Records supplied start
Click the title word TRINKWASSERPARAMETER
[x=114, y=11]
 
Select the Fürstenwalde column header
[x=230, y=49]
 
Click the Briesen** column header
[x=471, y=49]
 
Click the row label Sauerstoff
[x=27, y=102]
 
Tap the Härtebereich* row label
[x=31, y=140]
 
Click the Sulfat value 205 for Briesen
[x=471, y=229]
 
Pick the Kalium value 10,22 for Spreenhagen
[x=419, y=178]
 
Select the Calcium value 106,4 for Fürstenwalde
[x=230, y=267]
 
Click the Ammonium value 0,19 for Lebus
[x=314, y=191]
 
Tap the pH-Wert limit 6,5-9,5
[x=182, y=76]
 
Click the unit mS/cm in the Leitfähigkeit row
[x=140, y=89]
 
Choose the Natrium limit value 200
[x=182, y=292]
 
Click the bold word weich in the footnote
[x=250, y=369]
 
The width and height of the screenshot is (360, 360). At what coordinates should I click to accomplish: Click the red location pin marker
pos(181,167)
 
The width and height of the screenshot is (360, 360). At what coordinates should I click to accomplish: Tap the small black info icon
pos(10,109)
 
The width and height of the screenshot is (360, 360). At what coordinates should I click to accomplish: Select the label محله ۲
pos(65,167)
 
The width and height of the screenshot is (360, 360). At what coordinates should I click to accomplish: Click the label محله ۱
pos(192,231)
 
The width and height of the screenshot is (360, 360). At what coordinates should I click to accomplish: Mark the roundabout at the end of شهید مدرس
Records supplied end
_Problem_
Write out the whole listing again, replacing "column header" with "column heading" everywhere and leaving everything else unchanged.

_Full response_
Click the title word TRINKWASSERPARAMETER
[x=114, y=11]
 
Select the Fürstenwalde column heading
[x=230, y=49]
 
Click the Briesen** column heading
[x=471, y=49]
 
Click the row label Sauerstoff
[x=27, y=102]
 
Tap the Härtebereich* row label
[x=31, y=140]
 
Click the Sulfat value 205 for Briesen
[x=471, y=229]
 
Pick the Kalium value 10,22 for Spreenhagen
[x=419, y=178]
 
Select the Calcium value 106,4 for Fürstenwalde
[x=230, y=267]
 
Click the Ammonium value 0,19 for Lebus
[x=314, y=191]
 
Tap the pH-Wert limit 6,5-9,5
[x=182, y=76]
 
Click the unit mS/cm in the Leitfähigkeit row
[x=140, y=89]
 
Choose the Natrium limit value 200
[x=182, y=292]
 
Click the bold word weich in the footnote
[x=250, y=369]
 
The width and height of the screenshot is (360, 360). At what coordinates should I click to accomplish: Click the red location pin marker
pos(181,167)
 
The width and height of the screenshot is (360, 360). At what coordinates should I click to accomplish: Tap the small black info icon
pos(10,109)
 
The width and height of the screenshot is (360, 360). At what coordinates should I click to accomplish: Select the label محله ۲
pos(65,167)
 
The width and height of the screenshot is (360, 360). At what coordinates should I click to accomplish: Click the label محله ۱
pos(192,231)
 
The width and height of the screenshot is (360, 360). At what coordinates should I click to accomplish: Mark the roundabout at the end of شهید مدرس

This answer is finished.